■ **EXTRACTED MATERIAL**:
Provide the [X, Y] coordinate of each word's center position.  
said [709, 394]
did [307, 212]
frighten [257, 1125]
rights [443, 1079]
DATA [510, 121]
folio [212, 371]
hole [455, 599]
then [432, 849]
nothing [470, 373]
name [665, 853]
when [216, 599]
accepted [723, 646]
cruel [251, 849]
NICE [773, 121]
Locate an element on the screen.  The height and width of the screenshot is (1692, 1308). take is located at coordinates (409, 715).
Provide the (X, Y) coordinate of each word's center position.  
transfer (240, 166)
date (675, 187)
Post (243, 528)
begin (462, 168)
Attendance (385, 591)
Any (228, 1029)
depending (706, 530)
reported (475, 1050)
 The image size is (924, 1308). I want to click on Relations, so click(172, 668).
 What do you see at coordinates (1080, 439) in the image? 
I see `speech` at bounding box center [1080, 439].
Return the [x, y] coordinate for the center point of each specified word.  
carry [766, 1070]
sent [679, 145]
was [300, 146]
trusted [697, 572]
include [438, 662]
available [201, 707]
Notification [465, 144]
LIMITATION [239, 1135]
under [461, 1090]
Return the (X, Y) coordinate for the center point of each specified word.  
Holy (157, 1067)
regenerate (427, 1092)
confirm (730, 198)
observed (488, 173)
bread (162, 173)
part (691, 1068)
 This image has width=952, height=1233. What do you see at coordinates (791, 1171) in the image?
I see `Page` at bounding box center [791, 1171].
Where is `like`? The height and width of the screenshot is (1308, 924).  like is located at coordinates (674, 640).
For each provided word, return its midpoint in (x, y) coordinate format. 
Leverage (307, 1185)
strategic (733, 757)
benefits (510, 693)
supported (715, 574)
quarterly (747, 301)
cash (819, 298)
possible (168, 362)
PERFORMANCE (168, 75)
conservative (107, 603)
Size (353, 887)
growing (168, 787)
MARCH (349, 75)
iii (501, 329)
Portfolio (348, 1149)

■ **SHORT PROBLEM**:
Reproduce every one of the records above exactly, line for line, without changing any word or number.

■ **THE RESULT**:
Provide the [X, Y] coordinate of each word's center position.  
said [709, 394]
did [307, 212]
frighten [257, 1125]
rights [443, 1079]
DATA [510, 121]
folio [212, 371]
hole [455, 599]
then [432, 849]
nothing [470, 373]
name [665, 853]
when [216, 599]
accepted [723, 646]
cruel [251, 849]
NICE [773, 121]
Locate an element on the screen.  The height and width of the screenshot is (1692, 1308). take is located at coordinates (409, 715).
Provide the (X, Y) coordinate of each word's center position.  
transfer (240, 166)
date (675, 187)
Post (243, 528)
begin (462, 168)
Attendance (385, 591)
Any (228, 1029)
depending (706, 530)
reported (475, 1050)
 The image size is (924, 1308). I want to click on Relations, so click(172, 668).
 What do you see at coordinates (1080, 439) in the image? 
I see `speech` at bounding box center [1080, 439].
Return the [x, y] coordinate for the center point of each specified word.  
carry [766, 1070]
sent [679, 145]
was [300, 146]
trusted [697, 572]
include [438, 662]
available [201, 707]
Notification [465, 144]
LIMITATION [239, 1135]
under [461, 1090]
Return the (X, Y) coordinate for the center point of each specified word.  
Holy (157, 1067)
regenerate (427, 1092)
confirm (730, 198)
observed (488, 173)
bread (162, 173)
part (691, 1068)
 This image has width=952, height=1233. What do you see at coordinates (791, 1171) in the image?
I see `Page` at bounding box center [791, 1171].
Where is `like`? The height and width of the screenshot is (1308, 924).  like is located at coordinates (674, 640).
For each provided word, return its midpoint in (x, y) coordinate format. 
Leverage (307, 1185)
strategic (733, 757)
benefits (510, 693)
supported (715, 574)
quarterly (747, 301)
cash (819, 298)
possible (168, 362)
PERFORMANCE (168, 75)
conservative (107, 603)
Size (353, 887)
growing (168, 787)
MARCH (349, 75)
iii (501, 329)
Portfolio (348, 1149)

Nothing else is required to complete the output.